• **PAGE**
--------------------------------
Members of the board of directors may participate in a meeting through use 
of conference telephone or similar communications equipment, so long as all 
members participating in such meeting can hear one another.  Participating 
in a meeting as permitted in this Section constitutes presence in person at 
such meeting.

     Section 14.  Action Without Meeting.  Any action by the board of 
directors may be taken without a meeting if all members of the board shall 
individually or collectively consent in writing to such action.  Such 
written consent or consents shall be filed with the minutes of the 
proceedings of the board and shall have the same force and effect as a 
unanimous vote of such directors.

     Section 15.  Fees and Compensation.  Directors and members of 
committees may receive such compensation, if any, for their services, and 
such reimbursement for expenses, as may be fixed or determined by resolution 
of the board of directors.

     Section 16.  Committees.  The board of directors may, by resolution 
adopted by a majority of the authorized number of directors, designate an 
executive and other committees, each consisting of two (2) or more 
directors, to serve at the pleasure of the board of directors, and may 
prescribe the manner in which proceedings of any such committee meetings of 
such committee may be regularly scheduled in advance and may be called at 
any time by any two (2) members thereof; otherwise, the provisions of these 
bylaws with respect to notice and conduct of meetings of the board of 
directors shall govern.  Any such committee, to the extent provided in a 
resolution of the board of directors, shall have all of the authority of the 
board of directors, except as limited by the Delaware General Corporation 
Law.

                                     -9-

<PAGE>
                            ARTICLE IV

                              OFFICERS
                             ----------

     Section 1.  Officers.  The officers of the corporation shall be a chief 
executive  officer, a president, a secretary and a chief financial officer.
--------------------------------
• **DATASET EXTRACT**
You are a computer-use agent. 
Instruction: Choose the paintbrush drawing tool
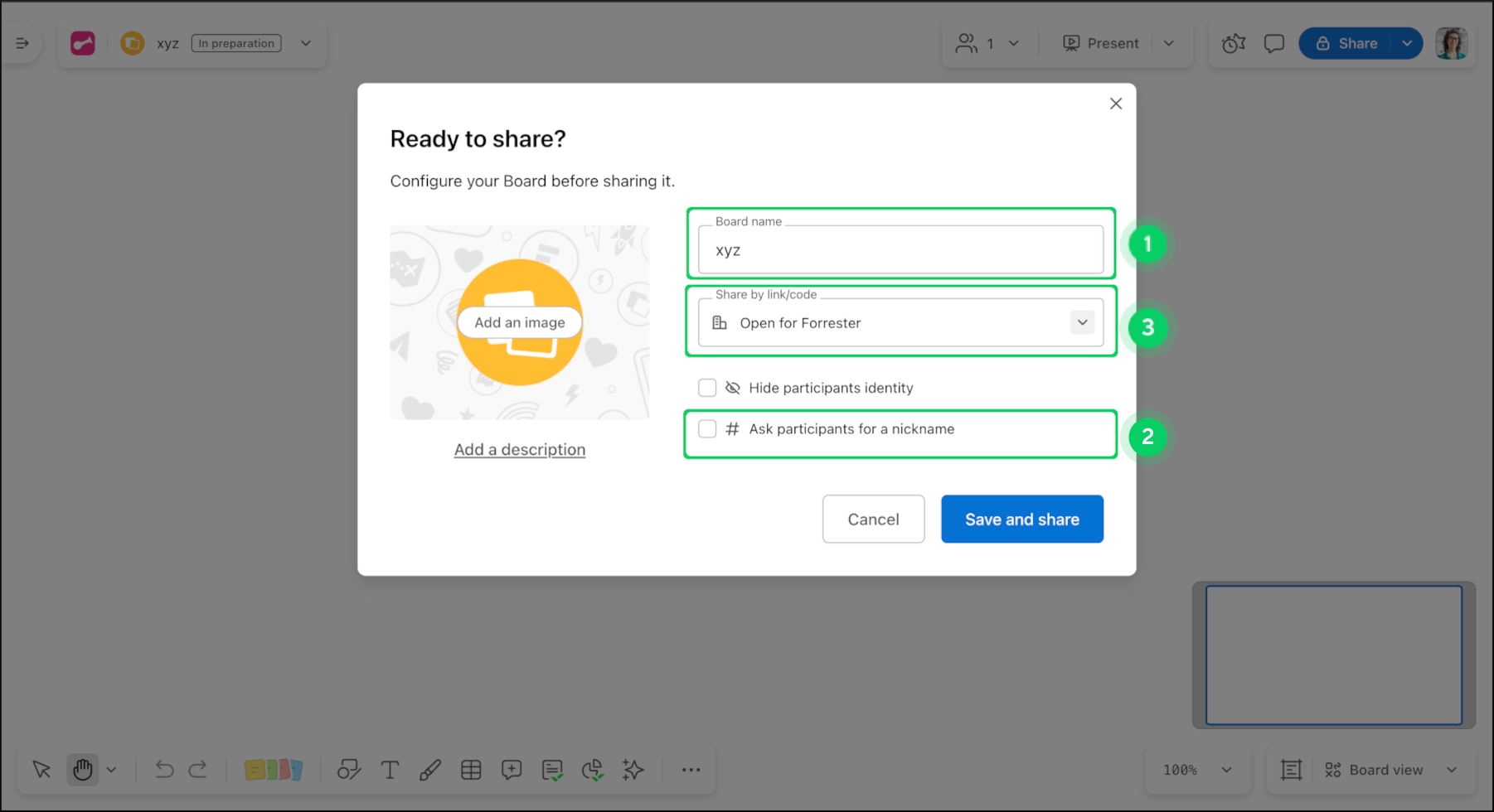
--------------------------------
• **STATED TASK A**
Write out the bylaws from "Members of the board of" to "such meeting.", switching "conference telephone" to "video conferencing".
• **STATED TASK B**
Resume the bylaws after their last sentence and keep writing.

• **TASK OUTPUT A**
Members of the board of directors may participate in a meeting through use 
of video conferencing or similar communications equipment, so long as all 
members participating in such meeting can hear one another.  Participating 
in a meeting as permitted in this Section constitutes presence in person at 
such meeting.

• **TASK OUTPUT B**
The corporation may also have, at the discretion of the board of directors, 
a chairman of the board, one or more vice presidents, one or more assistant 
secretaries, one or more assistant treasurers, and such other officers as 
may be appointed in accordance with the provisions of Section 3 of this 
Article.  Any number of offices may be held by the same person.

     Section 2.  Election.  The officers of the corporation, except such 
officers as may be appointed in accordance with the provisions of Section 3 
or Section 6 of this Article, shall be chosen annually by, and shall serve 
at the pleasure of, the board of directors, and each shall hold his office 
until he or she shall resign or shall be removed or otherwise disqualified 
to serve, or his or her successor shall be elected and qualified.

     Section 3.  Subordinate Officer.  The board of directors or the chief 
executive officer may appoint such other officers as the business of the 
corporation may require, each of whom shall hold office for such period, 
have such authority and perform such duties as are provided in these bylaws 
or as the board of directors may from time to time determine.

     Section 4.  Removal and Resignation.  Subject to the rights, if any, of 
an officer under any contract of employment, any officer may be removed, 
either with or without cause, by the board of directors, at any regular or 
special meeting thereof, or, except in case of an officer chosen by the 
board of directors, by any officer upon whom such power or removal may be 
conferred by the board of directors.

     Any officer may resign at any time by giving written notice to the 
board of directors, or to the president or to the secretary of the 
corporation.  Any resignation is without prejudice to the rights, if any, of 
the corporation under any contract to which such officer is a party.  Any 
such resignation shall take effect at the date of the receipt of such notice 
or at any later time specified therein; and, unless otherwise specified 
therein, the acceptance of such resignation shall not be necessary to make 
it effective.

     Section 5.  Vacancies.  A vacancy in any office because of death, 
resignation, removal, disqualification or any other cause shall be filled in 
the manner prescribed in these bylaws for regular election or appointment to 
such office.

     Section 6.  Chairman of the Board.  The chairman of the board, if there 
be such an office, shall preside at all meetings of the board of directors 
and exercise and perform such other powers and duties as may be from time to 
time assigned to him by the board of directors or prescribed by these 
bylaws.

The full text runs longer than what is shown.